La question à se poser avant tout est : l’espèce que je souhaite consommer est-elle menacée? — Sipa

La maman des poissons, elle est bien gentille, mais elle ne pond pas des milliards de rejetons chaque année. Conséquence logique : les ressources halieutiques ne sont pas inépuisables. « 31 % des stocks de poissons sont surexploités. En Méditerranée, ce chiffre grimpe à 93 % », rapporte l’association WWF dans un rapport de 2017. Alors comment concilier son appétit pour le poisson et son envie de ne pas nuire à la survie des espèces ? En adoptant quelques réflexes très simples…

Privilégier la consommation d’espèces « secondaires »

Tout d’abord, il convient de se débarrasser d’un certain nombre d’idées reçues. Le fait qu’une espèce de poissons est vendue sur tous les étals n’est pas la preuve que ses ressources sont inépuisables. C’est même souvent le contraire. « Le bar, la lotte ou encore le cabillaud, que l’on consomme beaucoup en France, sont régulièrement touchés par la surpêche », indique Alain Biseau, biologiste des pêches à l’Institut Français de Recherche pour l’Exploitation de la Mer (Ifremer). La question à se poser avant tout est : l’espèce que je souhaite consommer est-elle menacée ? Et une rapide recherche sur le Net permet d’obtenir une première réponse.

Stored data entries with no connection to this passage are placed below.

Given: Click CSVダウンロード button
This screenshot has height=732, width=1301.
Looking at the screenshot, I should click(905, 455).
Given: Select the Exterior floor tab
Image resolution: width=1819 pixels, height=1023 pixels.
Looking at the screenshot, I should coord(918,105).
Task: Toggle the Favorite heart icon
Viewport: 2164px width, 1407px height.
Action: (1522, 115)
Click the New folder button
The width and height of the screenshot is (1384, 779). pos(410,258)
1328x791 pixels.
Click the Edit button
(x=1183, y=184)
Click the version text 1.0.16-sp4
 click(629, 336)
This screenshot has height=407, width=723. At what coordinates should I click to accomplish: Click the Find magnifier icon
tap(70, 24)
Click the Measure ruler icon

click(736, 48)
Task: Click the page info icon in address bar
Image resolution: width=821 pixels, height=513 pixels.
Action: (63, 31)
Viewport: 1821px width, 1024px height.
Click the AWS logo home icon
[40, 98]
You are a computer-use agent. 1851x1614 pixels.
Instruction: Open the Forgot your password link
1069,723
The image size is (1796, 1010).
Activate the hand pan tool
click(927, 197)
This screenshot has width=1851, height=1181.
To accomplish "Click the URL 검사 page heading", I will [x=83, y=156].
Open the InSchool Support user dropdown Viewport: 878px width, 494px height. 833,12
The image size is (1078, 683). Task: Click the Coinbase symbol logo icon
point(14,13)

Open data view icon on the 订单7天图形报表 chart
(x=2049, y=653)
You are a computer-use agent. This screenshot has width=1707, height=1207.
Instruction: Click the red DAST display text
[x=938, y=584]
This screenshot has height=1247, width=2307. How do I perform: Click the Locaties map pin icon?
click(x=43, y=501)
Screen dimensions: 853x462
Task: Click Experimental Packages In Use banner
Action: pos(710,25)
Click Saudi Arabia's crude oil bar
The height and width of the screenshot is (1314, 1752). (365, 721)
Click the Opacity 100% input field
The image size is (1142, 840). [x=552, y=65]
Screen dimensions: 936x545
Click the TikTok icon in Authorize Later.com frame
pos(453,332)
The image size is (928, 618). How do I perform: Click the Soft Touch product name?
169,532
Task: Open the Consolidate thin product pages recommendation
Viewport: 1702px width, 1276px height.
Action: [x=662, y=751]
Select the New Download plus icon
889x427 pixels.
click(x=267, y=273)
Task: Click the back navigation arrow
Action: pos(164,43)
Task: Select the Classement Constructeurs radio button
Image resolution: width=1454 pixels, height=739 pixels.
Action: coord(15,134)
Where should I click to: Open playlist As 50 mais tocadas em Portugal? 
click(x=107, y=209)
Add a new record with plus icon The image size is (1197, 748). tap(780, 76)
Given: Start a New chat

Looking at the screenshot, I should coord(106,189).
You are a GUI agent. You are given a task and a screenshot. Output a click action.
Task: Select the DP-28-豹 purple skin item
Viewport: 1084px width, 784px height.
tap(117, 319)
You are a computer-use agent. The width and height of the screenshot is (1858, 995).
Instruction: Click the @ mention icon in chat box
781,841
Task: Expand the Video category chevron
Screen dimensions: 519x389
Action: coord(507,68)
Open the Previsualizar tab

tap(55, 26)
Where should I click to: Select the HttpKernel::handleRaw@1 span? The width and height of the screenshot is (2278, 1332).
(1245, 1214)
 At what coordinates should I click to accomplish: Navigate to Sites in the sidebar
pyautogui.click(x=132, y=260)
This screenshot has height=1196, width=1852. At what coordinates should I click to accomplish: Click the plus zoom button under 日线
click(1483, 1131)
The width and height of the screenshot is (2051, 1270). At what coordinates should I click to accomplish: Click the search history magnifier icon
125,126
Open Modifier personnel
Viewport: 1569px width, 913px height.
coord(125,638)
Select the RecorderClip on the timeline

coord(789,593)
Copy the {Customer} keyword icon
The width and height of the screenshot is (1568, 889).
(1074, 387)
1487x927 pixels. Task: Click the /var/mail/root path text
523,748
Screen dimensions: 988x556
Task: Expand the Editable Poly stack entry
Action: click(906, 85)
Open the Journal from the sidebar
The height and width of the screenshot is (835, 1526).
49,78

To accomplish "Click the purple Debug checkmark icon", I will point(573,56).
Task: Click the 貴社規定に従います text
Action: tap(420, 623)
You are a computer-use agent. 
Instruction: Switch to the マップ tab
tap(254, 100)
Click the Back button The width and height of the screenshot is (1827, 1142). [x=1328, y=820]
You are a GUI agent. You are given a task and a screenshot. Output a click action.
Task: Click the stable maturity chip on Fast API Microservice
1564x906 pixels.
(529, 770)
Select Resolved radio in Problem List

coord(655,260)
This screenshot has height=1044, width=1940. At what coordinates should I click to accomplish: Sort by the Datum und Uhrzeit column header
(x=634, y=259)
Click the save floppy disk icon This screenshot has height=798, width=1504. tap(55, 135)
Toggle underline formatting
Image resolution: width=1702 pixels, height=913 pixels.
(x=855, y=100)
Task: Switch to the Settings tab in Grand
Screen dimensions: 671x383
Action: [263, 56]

Si tel est le cas, à l’instar du thon rouge, des poissons de grands fonds (le sabre noir, la lingue bleue, etc.) ou encore le requin, il est recommandé de s’abstenir. « L’idéal est d’adopter une consommation raisonnée et diversifiée pour limiter la pression sur les stocks disponibles », explique Alain Biseau. En se tournant notamment vers les groupes de poissons dits « secondaires » moins courtisés par les consommateurs : « le chinchard, le maquereau, le lieu noir ou le tacaud ​ ».

Origine, espèce et lieu d’habitat : des éléments à considérer

Néanmoins, d’autres critères sont à prendre en compte au moment de jeter son dévolu sur un produit de la mer. D’abord, l’indice de saisonnalité, qui correspond à la période durant laquelle les poissons d’une même espèce sont en nombre suffisant pour assurer leur renouvellement. Ensuite, « l’état du stock de l’espèce, la technique de pêche utilisée pour l’obtenir et son impact sur l’habitat », énumère Alain Biseau. Evaluer le stock permet de s’assurer que la pression de la pêche exercée sur une espèce n’altère pas sa capacité de reproduction.

Puisque certaines méthodes de pêche, comme le chalutage de fond, génèrent d’importants dégâts sur l’écosystème marin, il convient de favoriser l’achat de poissons issus de pratiques durables comme la pêche à la ligne ou le casier qui contribuent à en diminuer l’impact. « Bien que cela ne soit pas un gage de pêche totalement durable », nuance Alain Biseau. Par ailleurs, certaines espèces peuvent être consommées sans danger si elles proviennent de certaines régions du monde mais doivent être évitées si elles sont pêchées dans d’autres.

Par exemple, « la sole de mer du Nord est victime de surpêche donc à proscrire à l’achat. En revanche, il est éthiquement correct de consommer de la sole de mer Baltique car les stocks sont plus importants et la pêche moins intensive ».

La question des labels

Depuis le 1er janvier 2002, le mode de production et l’origine de l’espèce doivent obligatoirement être mentionnés sur l’étiquette d’un produit à base de poisson. Pour les plus distraits, il est encore possible de s’y retrouver grâce aux labels (« Pavillon France », « Pêche Durable MSC », « Label Rouge », etc..) destinés à renseigner le consommateur sur les conditions de production et de capture des espèces ainsi qu’à distinguer les organismes de pêches qui travaillent de manières durables.

Cependant, « les labels ne sont pas parfaits. Aucun ne fait l’unanimité car ils ne prennent pas en compte tous les critères nécessaires. Mais ils sont une bonne indication et incitent le consommateur à faire lui-même son enquête », souligne Alain Biseau. Plusieurs ONG ont mis au point leur « guide des espèces » qui permettent de savoir si la consommation de certains poissons est ou non sans danger pour l’espèce. Enfin, demander simplement à son poissonnier ou son commerçant demeure une option parfaitement envisageable.